Not Every “Why” Deserves an Answer

Some questions, like “who created God?”, chase their own tail forever. God’s existence isn’t the conclusion of an argument — it’s the very ground that makes reasoning possible in the first place. But the question “why does a good God allow evil?” is different. It has real premises we can examine, and it deserves our most careful and humble engagement.

The Answer Is a Person, Not a Proposition

Here is the heart of it: God did not respond to evil with a theory. He responded by entering it Himself.
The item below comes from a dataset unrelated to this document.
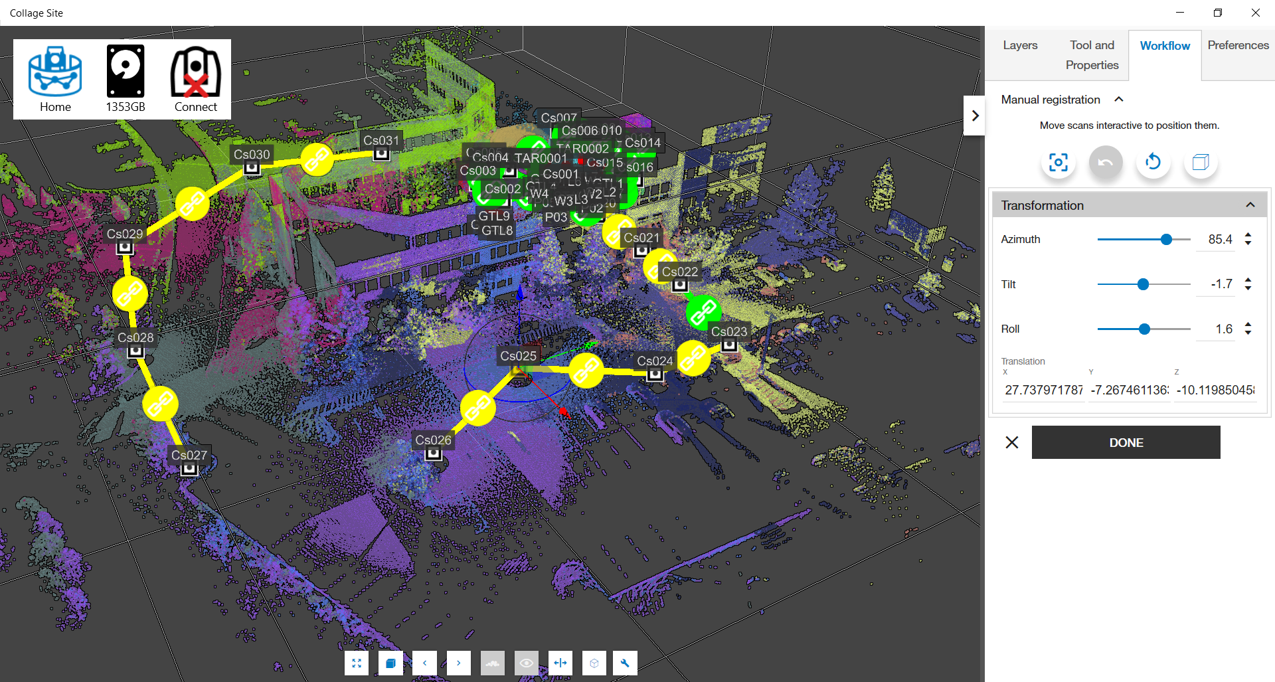Collapse the Transformation panel
The width and height of the screenshot is (1275, 682).
point(1250,205)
In Jesus Christ, He took on flesh, absorbed the full weight of human sin and suffering, and conquered it through His death and resurrection.

“For God so loved the world, that he gave his only Son, that whoever believes in him should not perish but have eternal life.” — John 3:16

The cross does not explain away suffering. It shows us a God who was willing to suffer with us and for us.

Show Image Photo via Unsplash

Why He Permits What He Hates

Scripture gives us real, if incomplete, answers. God is wise — He turned the worst problem in the universe, sin and death, into the occasion for His greatest act of rescue. God is loving — He gave up His own Son, and He works even our hardest seasons together for our good (Rom. 8:28). And God is sovereign — evil never operates outside His governance; even the cross, the greatest evil ever committed, became the means of the world’s redemption.

He also asks something real of us: creatures who are truly free to love Him rather than programmed to obey Him. A love that cannot fail to choose is not love at all.

When the Questions Don’t Stop

The book of Job shows us what happens when a righteous man demands an explanation. God never explained Job’s suffering directly. Instead, He revealed His own greatness — and Job’s protest dissolved into worship: “I despise myself, and repent in dust and ashes” (Job 42:6).

That is often how it goes for us too. The answer that finally stops the endless “why” is not a tidy formula. It is the character of the God who has spoken: “My counsel shall stand, and I will accomplish all my purpose” (Isa. 46:10).

Where This Leaves Us

We will not resolve every tension in this life. But we are not left without an answer, and we are not left without a Redeemer. The proper response to the mystery of evil is not more argument — it is worship: trusting the God whose ways are higher than ours, and resting our sufferings into the hands of the One who works all things for the good of those who love Him.

Soli Deo gloria.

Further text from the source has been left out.